Exercise details –
Below are records; reproduce exactly the lines from the one that has "Reply to the 满屏的氛围感 comment" through the one that has "Task: Click scroll down arrow of report", ends included, and nothing more.

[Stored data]
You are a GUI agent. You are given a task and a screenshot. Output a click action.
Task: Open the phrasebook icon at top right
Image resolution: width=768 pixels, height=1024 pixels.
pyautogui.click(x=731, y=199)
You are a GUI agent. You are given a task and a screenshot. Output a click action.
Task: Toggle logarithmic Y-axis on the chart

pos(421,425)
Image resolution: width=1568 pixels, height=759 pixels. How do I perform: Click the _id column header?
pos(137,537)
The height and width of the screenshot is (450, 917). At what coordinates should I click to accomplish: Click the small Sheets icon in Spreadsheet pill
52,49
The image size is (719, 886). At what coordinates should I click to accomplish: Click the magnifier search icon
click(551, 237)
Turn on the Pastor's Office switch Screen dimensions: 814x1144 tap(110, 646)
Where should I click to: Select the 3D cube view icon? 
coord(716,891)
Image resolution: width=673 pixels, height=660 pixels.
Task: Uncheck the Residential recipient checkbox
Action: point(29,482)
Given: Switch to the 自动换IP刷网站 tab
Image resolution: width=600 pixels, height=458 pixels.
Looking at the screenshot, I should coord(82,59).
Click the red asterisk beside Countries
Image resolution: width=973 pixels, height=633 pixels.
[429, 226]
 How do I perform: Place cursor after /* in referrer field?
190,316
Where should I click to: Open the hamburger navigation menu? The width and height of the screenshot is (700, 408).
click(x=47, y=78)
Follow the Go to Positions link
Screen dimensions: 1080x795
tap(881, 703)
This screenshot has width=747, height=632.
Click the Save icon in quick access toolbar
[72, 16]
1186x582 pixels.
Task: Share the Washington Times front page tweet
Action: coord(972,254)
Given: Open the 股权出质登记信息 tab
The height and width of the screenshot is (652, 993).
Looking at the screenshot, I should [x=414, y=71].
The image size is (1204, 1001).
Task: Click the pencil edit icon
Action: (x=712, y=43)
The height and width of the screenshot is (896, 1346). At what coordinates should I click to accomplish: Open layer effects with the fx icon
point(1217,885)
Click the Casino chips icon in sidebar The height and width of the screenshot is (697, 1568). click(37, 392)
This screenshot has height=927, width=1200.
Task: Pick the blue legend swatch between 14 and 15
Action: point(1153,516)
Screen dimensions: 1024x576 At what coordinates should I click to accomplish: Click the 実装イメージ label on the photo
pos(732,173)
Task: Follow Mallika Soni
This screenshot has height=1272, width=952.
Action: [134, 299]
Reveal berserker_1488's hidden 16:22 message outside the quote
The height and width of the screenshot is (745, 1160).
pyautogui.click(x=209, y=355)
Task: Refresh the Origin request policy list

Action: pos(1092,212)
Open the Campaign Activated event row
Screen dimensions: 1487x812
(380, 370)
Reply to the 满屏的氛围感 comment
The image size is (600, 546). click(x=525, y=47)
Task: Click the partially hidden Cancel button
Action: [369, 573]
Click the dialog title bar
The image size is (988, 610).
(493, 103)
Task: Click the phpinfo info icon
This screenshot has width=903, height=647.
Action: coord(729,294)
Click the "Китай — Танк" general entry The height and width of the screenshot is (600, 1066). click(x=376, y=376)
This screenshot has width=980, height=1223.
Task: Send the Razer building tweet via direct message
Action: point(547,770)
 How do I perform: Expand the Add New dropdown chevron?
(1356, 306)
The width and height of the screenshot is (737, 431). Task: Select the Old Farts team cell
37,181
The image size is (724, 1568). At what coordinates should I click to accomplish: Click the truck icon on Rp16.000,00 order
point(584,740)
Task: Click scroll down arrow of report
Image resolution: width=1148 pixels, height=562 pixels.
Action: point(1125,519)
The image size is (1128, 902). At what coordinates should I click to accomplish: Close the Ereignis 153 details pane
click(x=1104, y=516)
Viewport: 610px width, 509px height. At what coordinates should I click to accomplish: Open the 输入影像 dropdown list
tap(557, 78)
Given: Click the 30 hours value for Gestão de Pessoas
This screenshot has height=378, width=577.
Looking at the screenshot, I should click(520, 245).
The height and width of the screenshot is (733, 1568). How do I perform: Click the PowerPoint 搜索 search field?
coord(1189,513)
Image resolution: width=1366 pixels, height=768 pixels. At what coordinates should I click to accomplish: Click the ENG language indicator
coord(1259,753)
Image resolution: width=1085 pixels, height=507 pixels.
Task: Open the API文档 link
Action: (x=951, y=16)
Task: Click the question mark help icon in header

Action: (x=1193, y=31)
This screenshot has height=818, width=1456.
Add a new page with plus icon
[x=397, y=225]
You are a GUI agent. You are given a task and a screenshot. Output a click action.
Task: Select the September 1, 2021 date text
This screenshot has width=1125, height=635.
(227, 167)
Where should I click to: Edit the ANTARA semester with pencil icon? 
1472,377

Solution to the problem –
Reply to the 满屏的氛围感 comment
The image size is (600, 546). click(x=525, y=47)
Task: Click the partially hidden Cancel button
Action: [369, 573]
Click the dialog title bar
The image size is (988, 610).
(493, 103)
Task: Click the phpinfo info icon
This screenshot has width=903, height=647.
Action: coord(729,294)
Click the "Китай — Танк" general entry The height and width of the screenshot is (600, 1066). click(x=376, y=376)
This screenshot has width=980, height=1223.
Task: Send the Razer building tweet via direct message
Action: point(547,770)
 How do I perform: Expand the Add New dropdown chevron?
(1356, 306)
The width and height of the screenshot is (737, 431). Task: Select the Old Farts team cell
37,181
The image size is (724, 1568). At what coordinates should I click to accomplish: Click the truck icon on Rp16.000,00 order
point(584,740)
Task: Click scroll down arrow of report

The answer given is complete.